The State Administration Database

Strachan, Marion Margaret (2022):

Fredsvennenes Hjelpetjeneste: Quaker-led relief work in Finnmark after the Second World War

University of Birmingham, Department of Theology and Religion College of Arts and Law

Please note: This page may contain data in Norwegian that is not translated to English.

Type of publication:

Hovud-/magister-/masteroppgåve

Link to publication:

https://etheses.bham.ac.uk//id/eprint/12588/7/Strachan2022PhD.pdf

Link to review:

http://etheses.bham.ac.uk/id/eprint/12588

Comment:

A thesis submitted to the University of Birmingham for the degree of DOCTOR OF PHILOSOPHY

Number of pages:

468

Language of publication:

Engelsk

Country of publication:

Norge

NSD-reference:

4874

This page was last updated:

20/3 2024

State units related to this publication:

Summary:

Norway was occupied by Nazi-led forces from April 1940 to May 1945. In late 1944, the German army was driven out of Russia by Soviet forces and one of the routes for retreat was into the very north of Finnmark, then the most northerly county in Norway (from 1 January 2020 the county was combined with the county of Troms immediately to the south). As German troops withdrew from Finnmark and the northern part of Troms, they forced about two-thirds of the area's approximately 75,000-strong population to evacuate to more southerly parts of Norway. Those who stayed hid in very difficult living conditions and in constant fear of discovery. On orders from Hitler, the retreating forces used scorched earth tactics to ensure that the advancing Soviet army would find as little shelter as possible and to deny the Norwegian government in exile in London the possibility of re-establishing a presence on Norwegian soil. After liberation national and regional authorities had to undertake an enormous reconstruction project that lasted many years.

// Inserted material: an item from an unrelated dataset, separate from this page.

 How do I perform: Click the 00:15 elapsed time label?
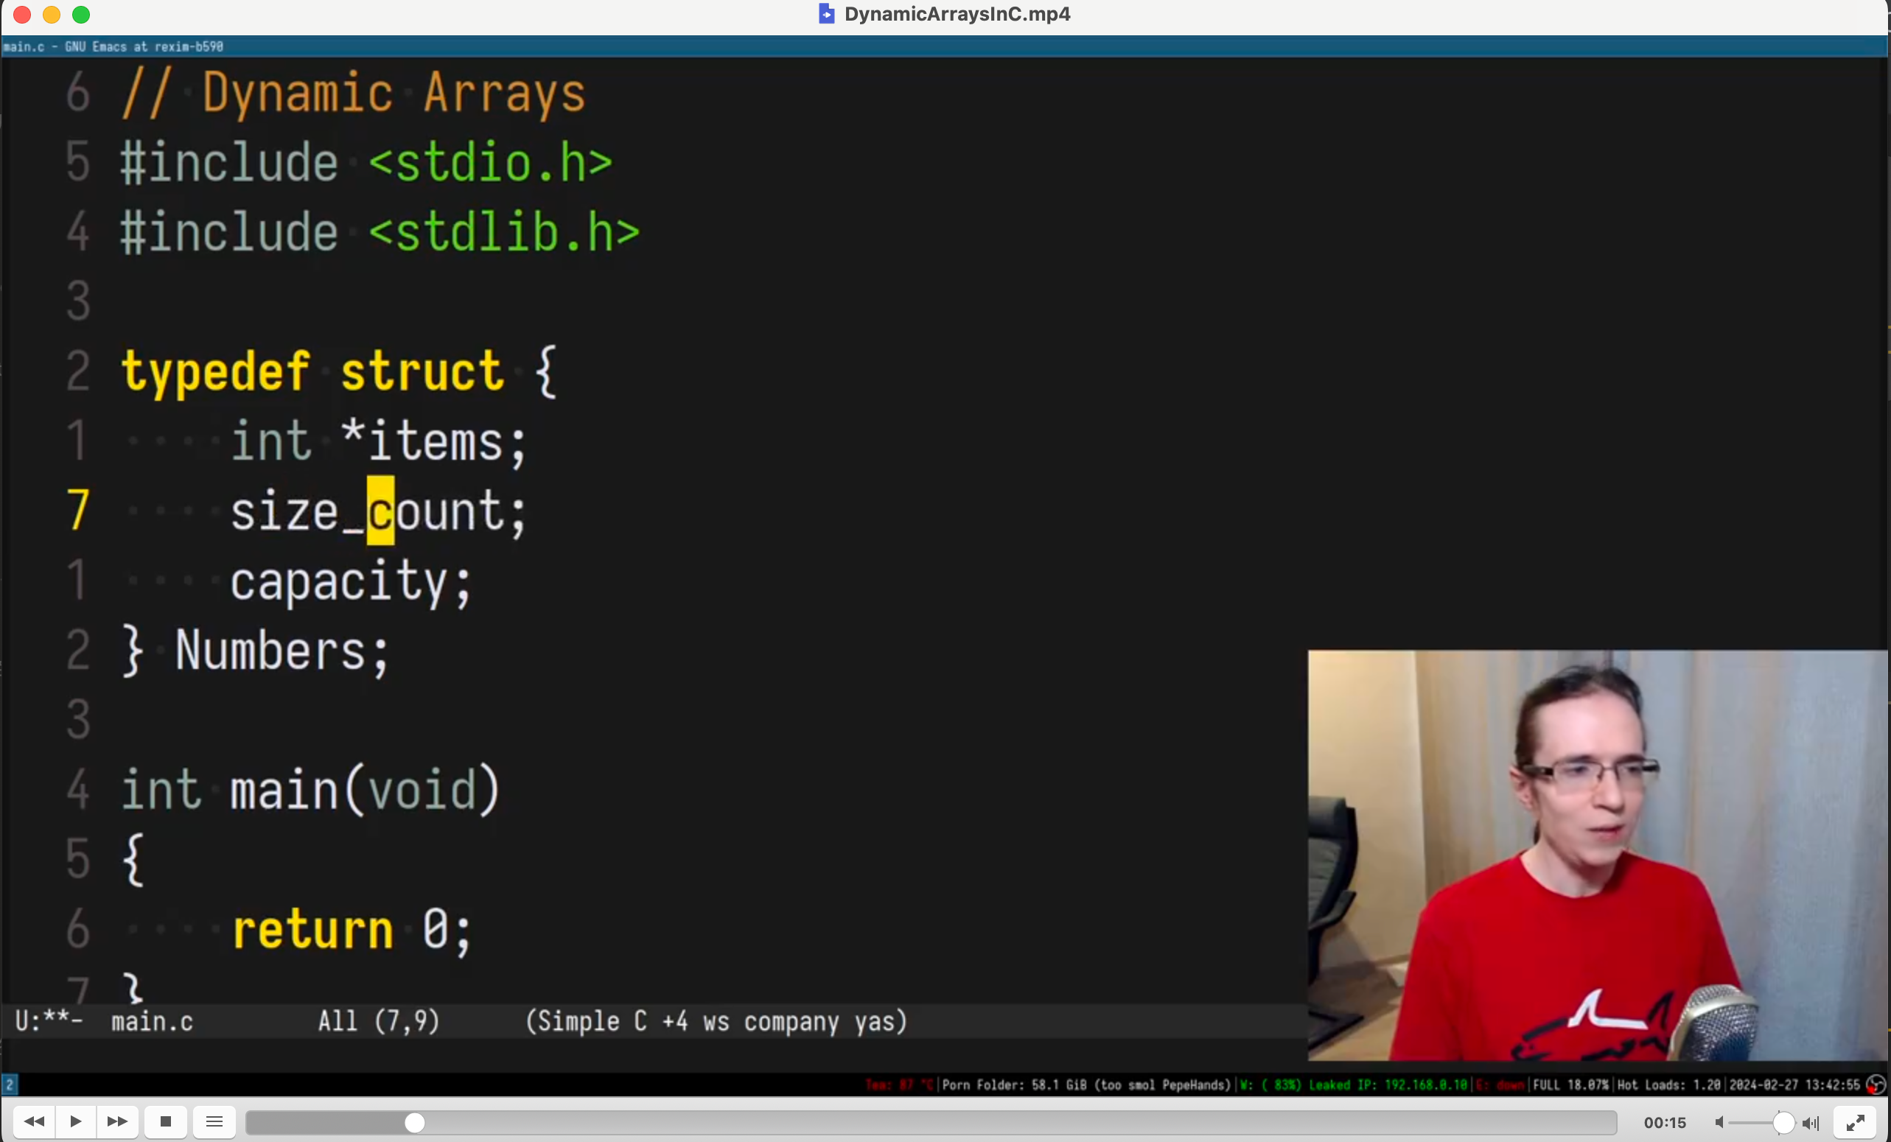[1665, 1123]
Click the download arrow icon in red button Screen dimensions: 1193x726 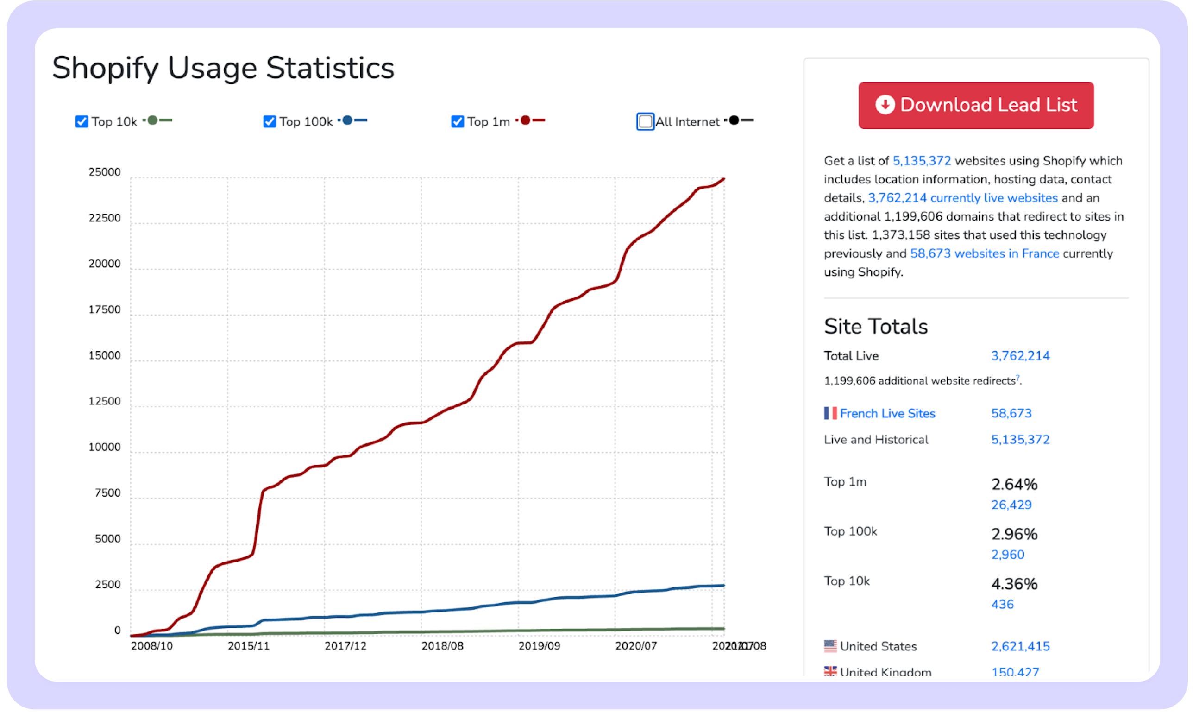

In 1946 and 1947 Fredsvennenes Hjelpetjeneste [The Friends of Peace Relief Service – FHT], a small relief organisation founded and led by Norwegian Quakers, undertook relief work in northern Norway with the aim of giving voluntary practical help to the region's inhabitants as they rebuilt their communities. FHT co-ordinated assistance given by a number of other peace organisations from Denmark, Sweden, Britain, the USA and Finland, with a total of 180 volunteers over the two years working in Finnmark under the Norwegian organisation's auspices.

The primary purpose of the thesis is to examine FHT's work in Finnmark and to make the account available to an Anglophone audience for the first time. After outlining the historical context, the thesis reconstructs the founding of FHT and the participation of the partner organisations, investigating the role played by shared and overlapping networks. It describes FHT's relief work in Finnmark, and examines the range of tasks undertaken, the groups of volunteers who participated and the challenges encountered in working with the Norwegian authorities, with local people and within the volunteer body itself. The thesis situates FHT's project in the wider spectrum of other Quaker-led relief work and of humanitarianism more generally in the first half of the twentieth century, not least in Norway. It examines the need for co-operation between relief organisations and relevant authorities, different models of relief work, and women and relief work. It investigates what drew the different participating organisations to take part in FHT's Finnmark project, the ways in which each preferred to work and the (relatively few) tensions between national groups of volunteers.

FHT's work in Finnmark is little known within Norway and is virtually unknown elsewhere. As well as being the first academic exploration of the topic, the thesis also makes an original contribution to the historiography of Quaker relief and of northern Norway.